### Task description
Update the text on the Hagerstown Superfund site from "The buildings where" to "how to proceed." by replacing "sewer line" with "water main", and write out that portion again.

### Text section
The buildings where workers mixed DDT, arsenic and other agricultural pesticides and fertilizers have been razed, leaving cracked concrete slabs among the weeds covering the fenced, 19-acre parcel. 

But despite its desolate appearance, the pace of work is quickening at the Superfund site in Hagerstown’s North End. Eighteen years after a construction crew found the dump while digging a sewer line, an analysis of the contamination is nearly done and formulation of a remedy is in sight. 
Eric Newman, remedial project manager for the Environmental Protection Agency (EPA), said progress was stalled for approximately six years after the EPA added Central Chemical to its list of the nation’s most hazardous waste sites in 1997 while the agency wrangled with the company, its suppliers and customers over how to proceed. 

They eventually agreed on a two-part investigation that has cost the 15 participating companies approximately $6 million, including demolition of the buildings this spring. The companies’ contractor, URS Corp., of Fort Washington, PA, finished a draft of its Phase II report in January and is doing further tests at EPA’s behest to define the extent of groundwater contamination beyond Central Chemical’s boundaries. 

“We’ve gotten a heck of a lot of information in two years,” Newman said.
“Since February of 2003, we’ve done a dynamite job.” 

After the draft is revised and accepted, possibly by the end of the year, the EPA will propose a cleanup plan, gather public comment and ask the companies to foot the bill for that work as well. URS geologist William G. Murray estimated it could be another two years from now before ground is broken for a cleanup aimed at making the property suitable for the uses a community panel has already selected: light industrial or professional offices.

### Supplied records
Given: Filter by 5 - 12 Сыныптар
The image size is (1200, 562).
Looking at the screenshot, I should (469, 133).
==
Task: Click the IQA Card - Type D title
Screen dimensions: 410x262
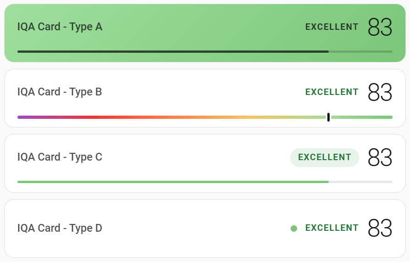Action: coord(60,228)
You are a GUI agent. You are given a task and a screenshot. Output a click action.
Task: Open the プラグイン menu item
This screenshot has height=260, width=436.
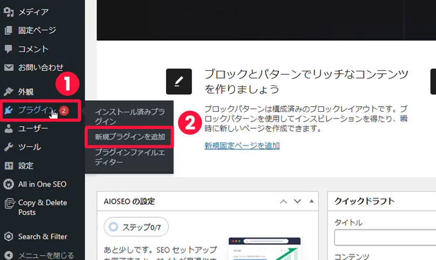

### Task output
The buildings where workers mixed DDT, arsenic and other agricultural pesticides and fertilizers have been razed, leaving cracked concrete slabs among the weeds covering the fenced, 19-acre parcel. 

But despite its desolate appearance, the pace of work is quickening at the Superfund site in Hagerstown’s North End. Eighteen years after a construction crew found the dump while digging a water main, an analysis of the contamination is nearly done and formulation of a remedy is in sight. 
Eric Newman, remedial project manager for the Environmental Protection Agency (EPA), said progress was stalled for approximately six years after the EPA added Central Chemical to its list of the nation’s most hazardous waste sites in 1997 while the agency wrangled with the company, its suppliers and customers over how to proceed.